For many working-class Americans, including hardworking immigrants, street vending is a valuable opportunity to support their families while providing the public with something people deeply value—abundant variety of delicious, convenient food. But that opportunity is constantly undermined by onerous and unnecessary red tape in cities and states across the country.

In Manhattan, The New York Times profiled Bangladeshi immigrant Kabir Ahmed, who leaves home each day at 6 a.m. to work a food cart for hours at a time in order to make ends meet. Although the lines surrounding Kabir’s cart during the city’s lunchtime rush might suggest food vending is a lucrative business, the government imposes a byzantine web of red tape that stifles his profits and dreams.

One major hurdle the New York City Council has put in vendors’ way is the arbitrarily low number of food-vending permits available to Kabir and others. With only about 4,000 permits available, this arbitrary monopoly leads to taxi-style rent-seeking, where the government enables existing permit owners to extort vendors for the basic “privilege” of being able to work hard and run a business. In Kabir’s case, he and his partner needed to take out a $25,000 loan to pay for a two-year lease on a permit that cost its owner just $200. Although the city is considering legislation to double the number of available permits, it would only soften, rather than eliminate, an unnecessary problem.
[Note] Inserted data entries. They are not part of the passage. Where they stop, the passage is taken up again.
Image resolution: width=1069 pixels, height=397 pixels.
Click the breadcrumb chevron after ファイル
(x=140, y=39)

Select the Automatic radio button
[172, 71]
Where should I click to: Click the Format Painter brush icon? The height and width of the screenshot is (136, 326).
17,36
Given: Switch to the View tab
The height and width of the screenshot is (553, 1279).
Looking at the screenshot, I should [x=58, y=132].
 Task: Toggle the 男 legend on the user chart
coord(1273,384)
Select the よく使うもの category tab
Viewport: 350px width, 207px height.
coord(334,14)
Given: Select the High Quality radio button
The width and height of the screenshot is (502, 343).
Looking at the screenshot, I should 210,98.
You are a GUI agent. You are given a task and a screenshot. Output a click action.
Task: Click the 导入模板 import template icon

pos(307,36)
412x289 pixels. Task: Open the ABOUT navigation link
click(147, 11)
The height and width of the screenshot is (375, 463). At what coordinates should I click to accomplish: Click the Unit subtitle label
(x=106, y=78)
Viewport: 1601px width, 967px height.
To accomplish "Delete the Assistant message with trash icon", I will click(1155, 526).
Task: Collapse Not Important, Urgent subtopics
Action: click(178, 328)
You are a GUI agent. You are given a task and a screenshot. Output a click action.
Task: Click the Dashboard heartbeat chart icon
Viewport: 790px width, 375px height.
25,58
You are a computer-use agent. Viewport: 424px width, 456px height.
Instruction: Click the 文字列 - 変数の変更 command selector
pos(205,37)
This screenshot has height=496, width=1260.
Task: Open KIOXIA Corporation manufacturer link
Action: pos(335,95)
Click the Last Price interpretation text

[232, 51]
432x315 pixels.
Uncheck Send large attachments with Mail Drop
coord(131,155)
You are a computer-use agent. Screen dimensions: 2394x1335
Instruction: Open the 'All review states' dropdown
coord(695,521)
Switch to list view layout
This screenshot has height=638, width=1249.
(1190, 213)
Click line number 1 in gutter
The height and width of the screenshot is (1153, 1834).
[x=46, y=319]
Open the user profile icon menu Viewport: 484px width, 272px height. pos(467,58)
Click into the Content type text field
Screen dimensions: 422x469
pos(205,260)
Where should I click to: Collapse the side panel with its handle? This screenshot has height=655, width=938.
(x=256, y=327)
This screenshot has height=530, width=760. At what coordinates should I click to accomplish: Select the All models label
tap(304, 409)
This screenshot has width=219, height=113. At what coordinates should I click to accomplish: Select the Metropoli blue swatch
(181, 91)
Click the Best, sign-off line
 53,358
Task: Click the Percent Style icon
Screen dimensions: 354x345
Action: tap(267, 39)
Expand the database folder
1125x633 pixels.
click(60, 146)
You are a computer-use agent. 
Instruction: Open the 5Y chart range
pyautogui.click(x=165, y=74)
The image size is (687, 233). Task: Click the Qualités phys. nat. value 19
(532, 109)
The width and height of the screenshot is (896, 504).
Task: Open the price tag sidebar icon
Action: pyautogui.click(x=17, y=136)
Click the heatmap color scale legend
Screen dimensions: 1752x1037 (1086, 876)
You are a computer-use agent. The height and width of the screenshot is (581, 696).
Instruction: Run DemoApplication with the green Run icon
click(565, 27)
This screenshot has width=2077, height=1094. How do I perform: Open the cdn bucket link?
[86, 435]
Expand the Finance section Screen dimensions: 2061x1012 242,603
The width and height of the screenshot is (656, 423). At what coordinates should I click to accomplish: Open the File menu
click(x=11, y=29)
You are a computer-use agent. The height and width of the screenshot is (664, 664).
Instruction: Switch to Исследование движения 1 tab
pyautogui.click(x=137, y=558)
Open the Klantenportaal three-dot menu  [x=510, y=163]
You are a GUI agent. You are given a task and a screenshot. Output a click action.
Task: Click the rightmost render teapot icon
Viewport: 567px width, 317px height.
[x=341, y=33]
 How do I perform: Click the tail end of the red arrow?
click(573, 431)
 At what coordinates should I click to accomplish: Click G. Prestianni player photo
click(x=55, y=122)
New York City also requires food carts to contract with commissaries for their ingredients, meaning it is currently illegal for cart owners to pursue cheaper options. Because of all this red tape, Kabir usually makes less than $125 a day after paying all his expenses. This is reportedly not unusual for street vendors in a place that bills itself “the greatest city in the world.”

As New York’s vendors and their supporters struggle to roll back some of the more burdensome local laws, their counterparts across the continent in Olympia, Wash. are fighting to remove local red tape entirely. An onerous patchwork of different local regulations across the Evergreen State makes it difficult for law-abiding trucks to reach customers in different cities and counties across Washington. In a recent push at the state capitol, truck owners and a huge crowd of supporters came out to support reform that would streamline regulations and enact a fair, straightforward set of rules statewide that treat food trucks equally.

Key reform in Washington would be to allow truck operators to cook all of their food in their trucks, which is common practice throughout the country. Washington’s requirement that most food served by food trucks must be cooked offsite amounts to economic protectionism for industrial kitchens and higher costs for both food truck owners and customers.

The Institute for Justice (IJ) is working to empower food truck owners and workers with economic opportunity. IJ lawsuits on behalf of food trucks in Texas led the San Antonio and El Paso city councils to repeal protectionist laws that banned food trucks from operating near restaurants or convenience stores. IJ has also filed lawsuits to tear down unconstitutional red barriers around food trucks in Baltimore and Chicago.

Street vending is a booming industry across the country. From New York to Washington, from the Atlantic to the Pacific, policymakers should cut burdensome red tape and empower entrepreneurs to succeed.